About this task
As you print the data below, keep every line exactly as it is and leave the images behind.

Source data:

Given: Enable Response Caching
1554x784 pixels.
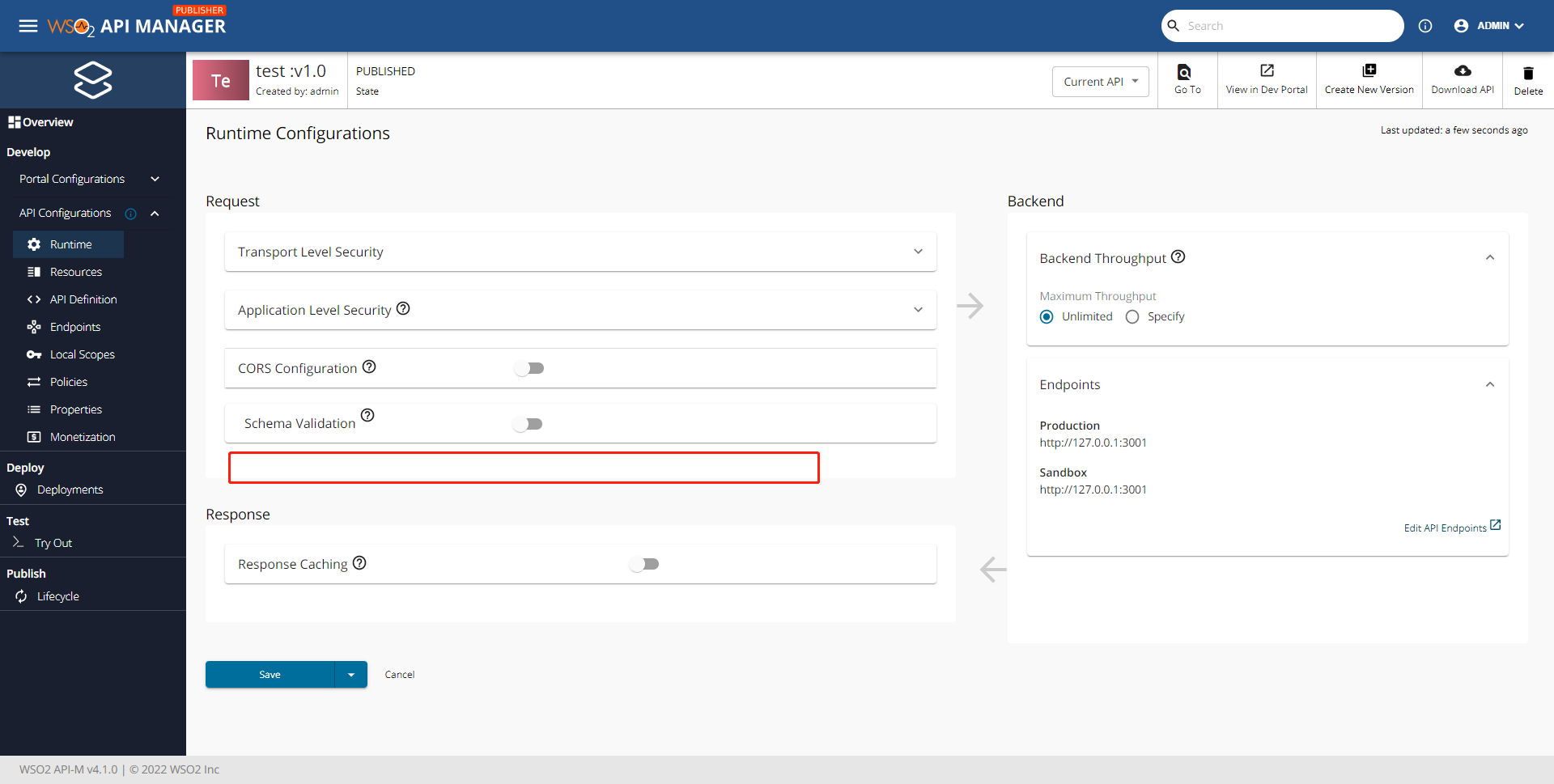Looking at the screenshot, I should [x=644, y=564].
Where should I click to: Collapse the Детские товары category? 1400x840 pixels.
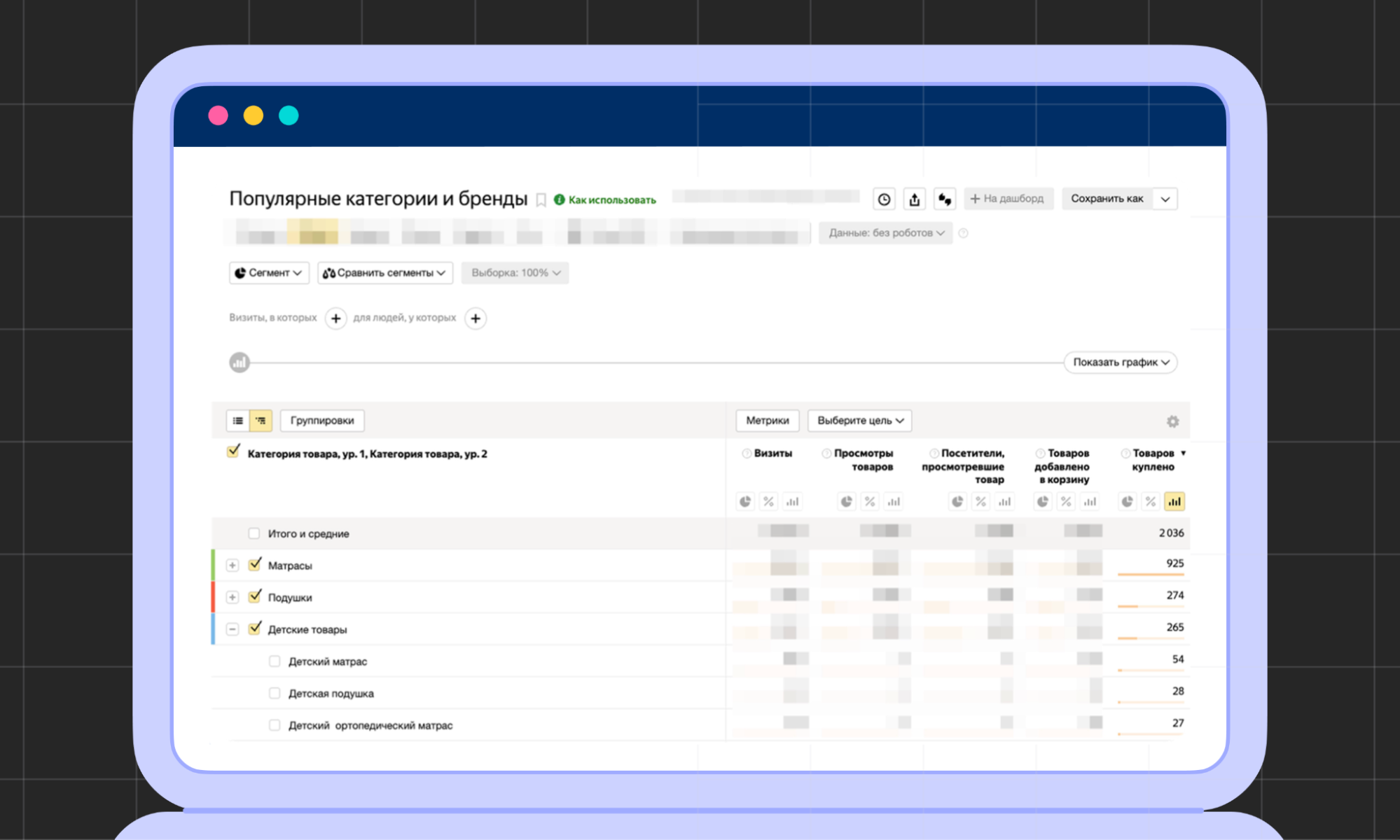[x=233, y=629]
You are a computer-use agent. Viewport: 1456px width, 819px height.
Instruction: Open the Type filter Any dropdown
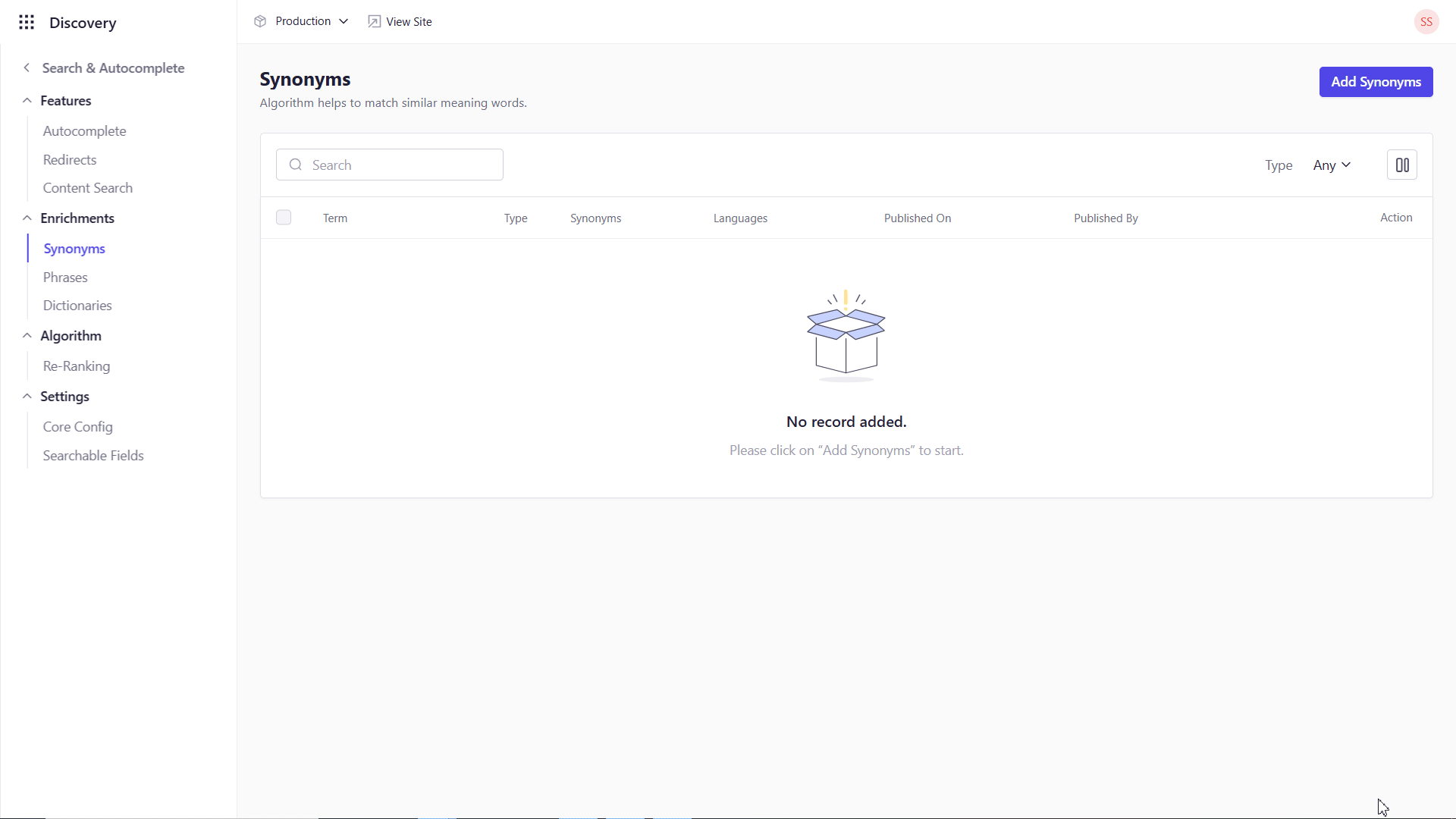(x=1332, y=165)
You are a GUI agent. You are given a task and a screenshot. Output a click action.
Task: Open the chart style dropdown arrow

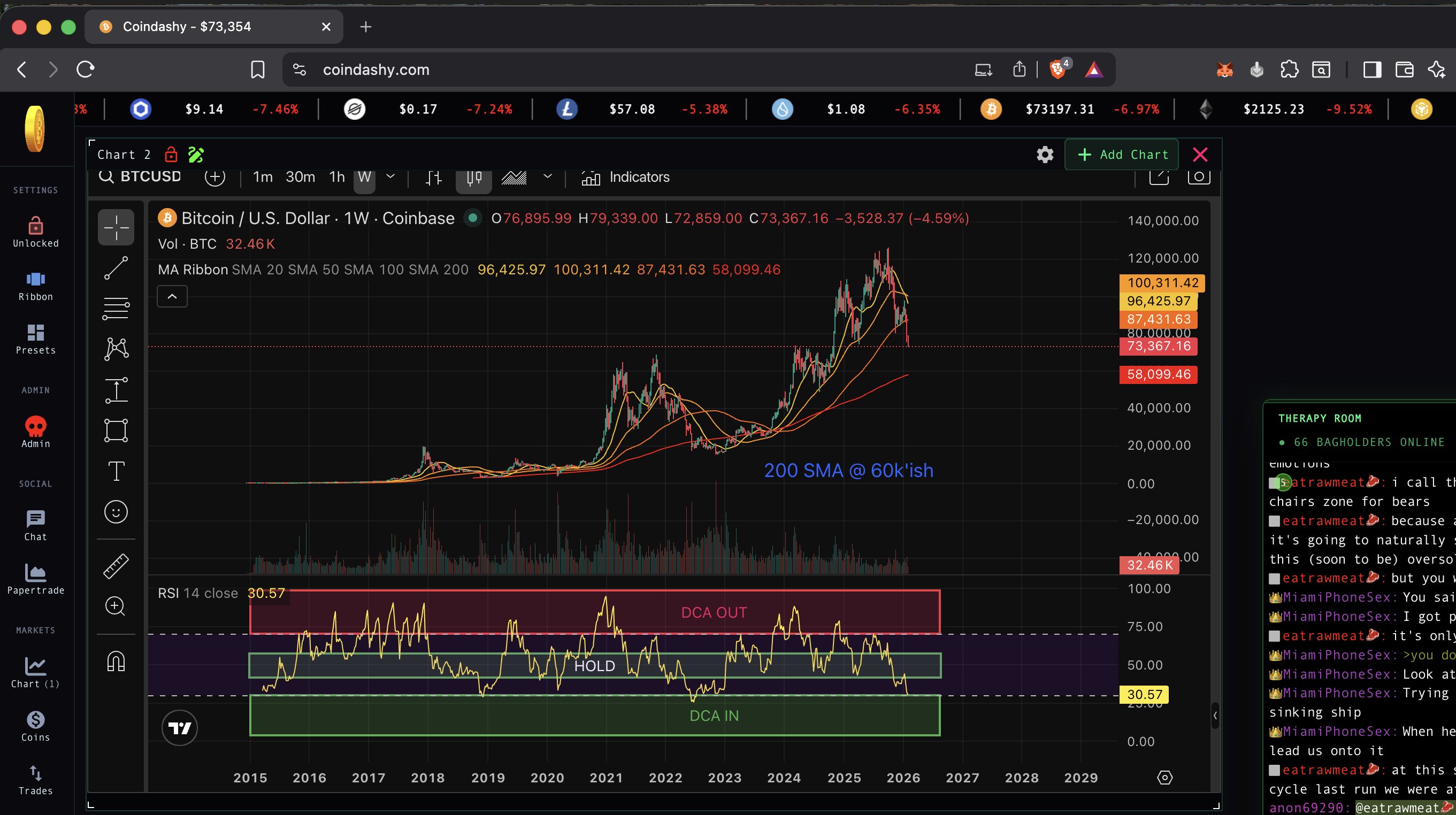pos(547,176)
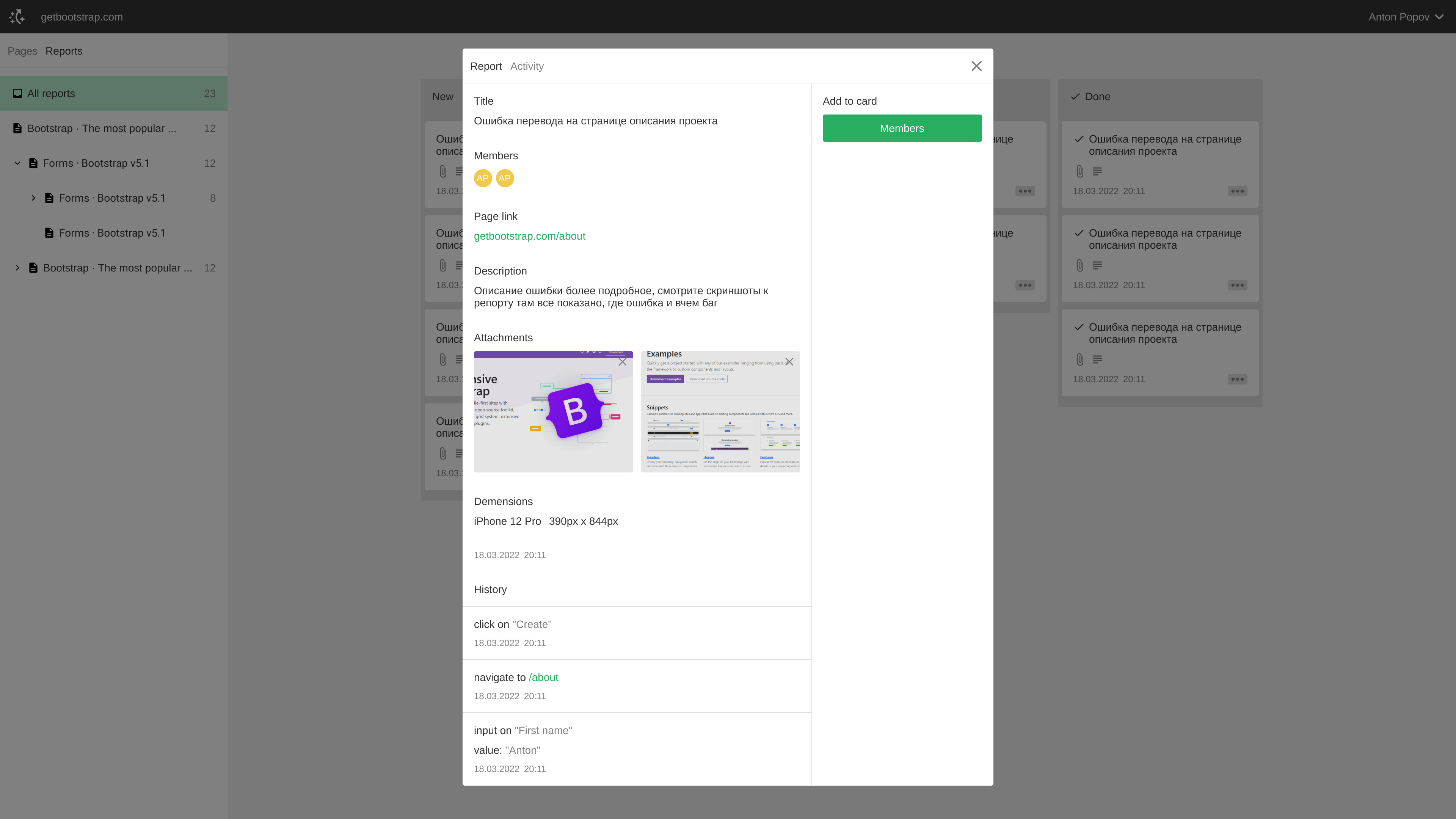Click the checkmark icon in the Done column header
This screenshot has width=1456, height=819.
1075,96
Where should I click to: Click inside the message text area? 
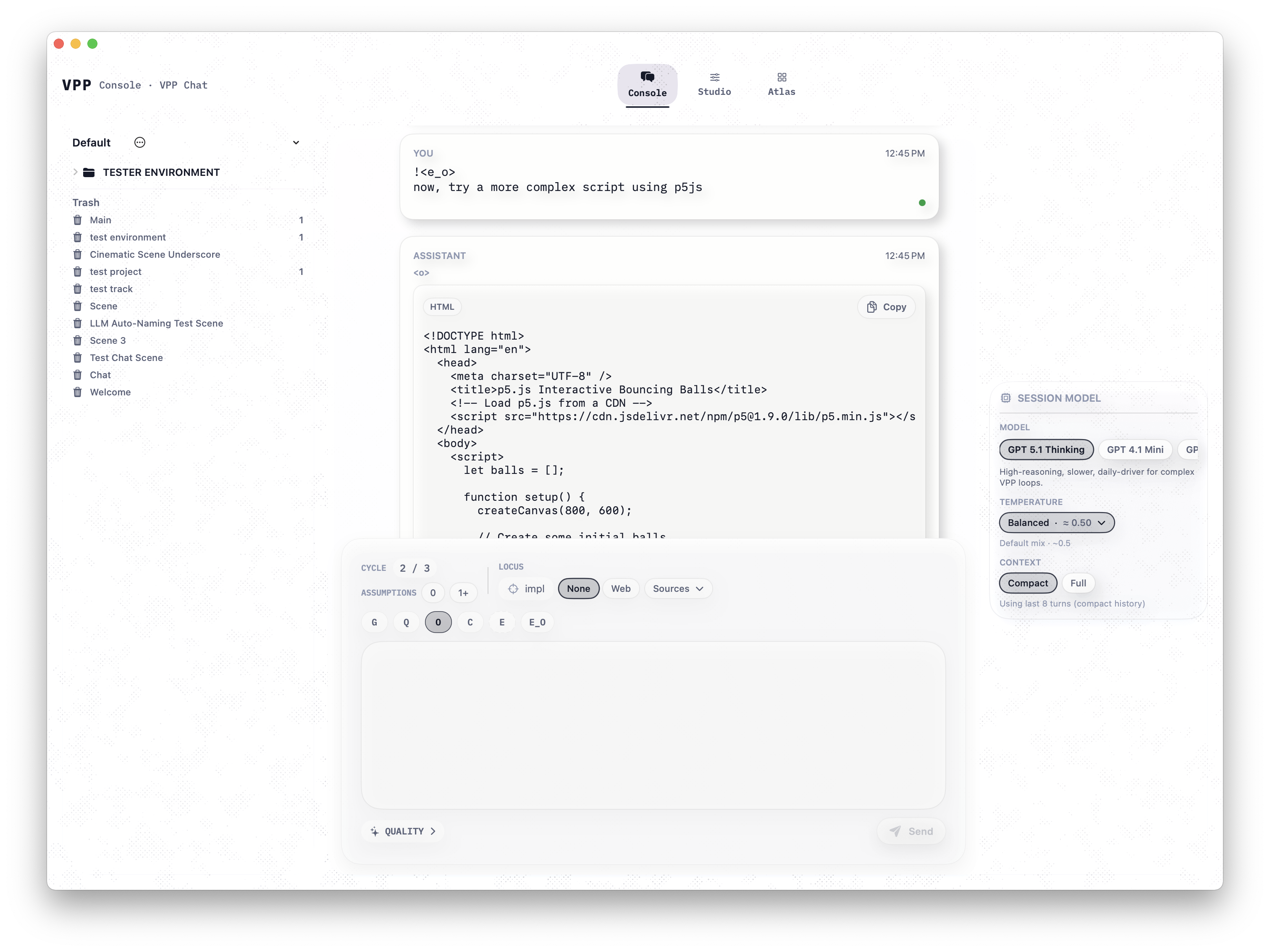click(x=653, y=725)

Solution to this problem
Given: Enable Response Caching
1554x784 pixels.
Looking at the screenshot, I should [x=644, y=564].
Where should I click to: Collapse the Детские товары category? 1400x840 pixels.
[x=233, y=629]
You are a computer-use agent. Viewport: 1456px width, 819px height.
Instruction: Open the Type filter Any dropdown
(x=1332, y=165)
You are a GUI agent. You are given a task and a screenshot. Output a click action.
Task: Open the chart style dropdown arrow

pos(547,176)
Click the checkmark icon in the Done column header
This screenshot has width=1456, height=819.
1075,96
Where should I click to: Click inside the message text area? 
click(x=653, y=725)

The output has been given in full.